At first glance, it looked like the video mode used by the game didn’t match the data. Indeed the game was using a 320×200 mode at 16bpp, which was rather suspicious. One would expect an 8bpp mode, perhaps the standard VGA mode 13h, which is what the intro video uses.
A more detailed investigation revealed that the garbled video is the result of a subtle bug in NFS SE, rather than any deficiency in the virtualized environment. The game uses a routine called initgraphics which establishes a video mode. The routine predictably takes the requested resolution and color depth as arguments. However, the color depth is optional and if supplied as zero, the routine will choose a suitable mode. And that’s where the problem lies.
The initgraphics routine will use a 16bpp mode if found, otherwise it will fall back to an 8bpp mode. For some reason, or more likely, for no specific reason at all, the game uses the default color depth (zero) when playing in-game videos. However, the video playback in fact assumes an 8bpp mode and the output will be garbled (as shown above) if a different color depth is used.

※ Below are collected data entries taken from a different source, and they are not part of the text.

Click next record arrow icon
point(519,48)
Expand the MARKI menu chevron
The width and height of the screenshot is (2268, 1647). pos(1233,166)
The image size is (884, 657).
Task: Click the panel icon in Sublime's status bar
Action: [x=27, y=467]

So how come this bug was not found when Need for Speed SE was first released? That’s easy—at the time, the 320×200 mode at 16bpp was very unusual and not supported by the VESA BIOS built into the graphics cards. In that situation, the initgraphics routine falls back to 8bpp and all is well. But in a more modern environment, the 16bpp mode will be available and used, causing the video to be garbled.
How to fix this? One possibility is to make the 320×200, 16bpp mode unavailable, but that is not so easy and is only a workaround rather than a real fix. The better solution is to patch the game executable (NFS.EXE) to avoid the whole automatic color depth selection nonsense, which is not only unnecessary but wrong. All it takes is changing one byte where the arguments are passed to initgraphics in the video playback setup code, and using 8 instead of 0 for the color depth.
In my copy of NFS SE, that is the byte at offset 607E6h in the NFS.EXE file (dated 6-17-96, size 1,254,591 bytes). After changing it from zero to 8, the in-game videos appear like this:
That looks so much better! The game now chooses the correct mode for video playback regardless of whether the 320×200 mode with 16bpp is available or not.
It’s like the whole OS/2 floppy ‘detection’ thing… Relying on things will fail, in the long run is a ‘bad thing’ ….
Exactly…clearly the behavior of NFS SE isn’t intentional, but it very nicely illustrates why assuming more than 1+1=2 is just not very smart. Actually reminds me of the bug with the loader in old DOS versions–who knew that hard disks with more than 17 sectors per track might show up one day… (See Hang with early DOS boot sector.)
Wow, that messed-up screenshot was a blast from the past. And explains a /lot/.
I used to play /tons/ of Need For Speed during my childhood, and had that problem with /all/ the videos.
And guess what? I forked out six months of pocket money for a very flash (at the time) Tseng Labs ET4000/W32p… which, you guessed it, had a 16-bit 320×200 mode. 😛
Hah, that ET4000 was badass though, had a 256 byte buffer built in the chip itself that sped up bursts of data transfer.
This actually works!
I used HXD Editor to edit the exe and now all videos work fine.
You sir, deserve a medal!
I am playing nfs 2 special edition and the same problem happens with me and I cannot find the offset you are mentioning please someone help me and please tell me which app u used to patch you exe file
I ran into this issue back in the day, but it only occurred on some systems, not all. I never really understood what the problem was. And unlike most such issues, univbe didn’t fix this (in fact, it probably breaks this on certain working cards, if it adds a 16-bit 320×200 mode that the standard VGA BIOS doesn’t expose).
This explains it perfectly: some machines I ran it on had the 16-bit mode, others did not.